History of origin and impact

Bush sketched the Memex concept for the first time in 1939. He finally expanded a memorandum regarding Memex from 1941 into the essay As We May Think , which was published in The Atlantic Monthly , and which, among others, Ted Nelson and Douglas Engelbart on the development of the Hypertext technology and inspired innovations in the research field of human-computer interaction . In September 1945 Life Magazine printed an abridged version. In the following decades Bush gradually adapted his concept to the advances in computer development: in 1959 he worked out a manuscript with the title Memex II , in 1967 Memex Revisited was published in the Science is Not Enough collection . Bush's autobiography, published in 1970, also devoted a separate chapter to the memex.

In retrospect, many computer pioneers saw Bush's memex concept as the starting point for the intuitive interaction between humans and (computing) machines. Inspired by Bush's Memex, Doug Engelbart designed the principle of today's personal computers back in the early 1950s: “When I saw the connection between a picture tube, an information processor and a medium for transmitting symbols to a person, everything came together in half an hour . I sketched a system in which computers displayed symbols on the screen, in which various information fields could be controlled with the help of knobs and tracks and measuring sensors. I devised different kinds of ways that one might want to be carried out if one had a system like the one proposed by Vannevar Bush. "

Engelbart later referred to this project as " Augmentation of Man's Intellect " (German: "Enlargement of the human intellect"). The cyberspace researcher Howard Rheingold , on the other hand, calls all machines that fulfill such a purpose “ tools for thought ” (German: “tools for thought processes”). For Rheingold, Bush's Memex represents an important link between older approaches of calculating machines operating purely on the abstract level of numbers and today's graphical user interfaces.

In addition to device constellations, Bush's idea also influenced the development of the software. Based on Bush's vision and Engelbart's technical experiments in the 1960s, Ted Nelson designed the Xanadu project, the first hypertext concept. “The memex is here”, he announced in his programmatic essay “ As We Will Think ” (German: “ How we will think ”): “Such a system exists; they achieve financial feasibility; and the world is more ready than it thinks. ”With Xanadu, an artificial universe of networked documents is to be created. This docuverse forms a "worldwide network, intended to serve hundreds of millions of users simultaneously from the pool of fonts, graphics and data stored worldwide".
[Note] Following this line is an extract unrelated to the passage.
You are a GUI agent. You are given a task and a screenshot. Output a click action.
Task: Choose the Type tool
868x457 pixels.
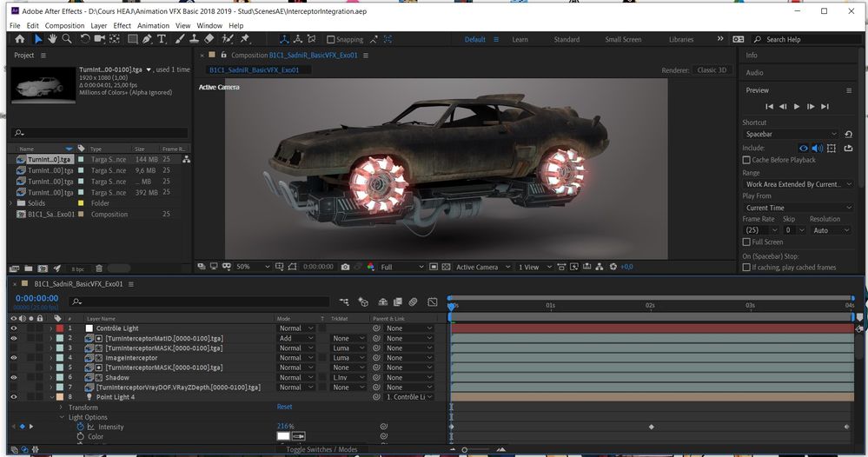162,39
Bush's stylization as the founding father of personal computers , hypertext and the World Wide Web has not gone without criticism. In purely technical terms, the knowledge machine as presented to the public in The Atlantic Monthly in 1945 has little to do with today's computers, because it is a mixture of microfilm storage and analog computing machine. All attempts to realize Bush's idea with non-digital technology have obviously failed. The high priority given to As We May Think has a lot to do with a historiographical staging that is committed to a kind of "rhetoric of the beginning", as Stephan Porombka in Hypertext. To criticize a digital myth. (2001) writes (p. 27). Conceptually, however, the vision of the information age presented in 1945 represents a success story. Even when the legendary essay was printed in US Life Magazine , it was accompanied by an illustration that shows the actual basic components of today's personal computer, in particular screens for graphical display of Images and documents as well as control elements for their calling, manipulation and storage.

content

Bush begins his essay with a criticism of previous forms of knowledge management : "There is a growing mountain of research", he notes, but the methods for coping with the flood of information are no longer up to date: "Professionally our methods of transmitting and reviewing the results of research are generations old and by now are totally inadequate for their purpose. "At the same time, however, new technologies are available to process information quickly and reliably, such as photocells , microfilm, cathode ray tubes and relay connections:" there are plenty of mechanical aids with which to effect a transformation in scientific records ". Bush sees the basic requirements in the flexibility and accessibility of stored data: "A record, if it is to be useful to science, must be continuously extended, it must be stored, and above all it must be consulted." the "artificiality of systems of indexing": data would be arranged alphabetically or numerically and would have to be searched according to the same scheme. According to Bush, the human mind works quite differently: “It operates by association. With one item in its grasp, it snaps instantly to the next that is suggested by the association of thoughts [...] “The solution is to“ mechanize ”this ability to associate, at least in part.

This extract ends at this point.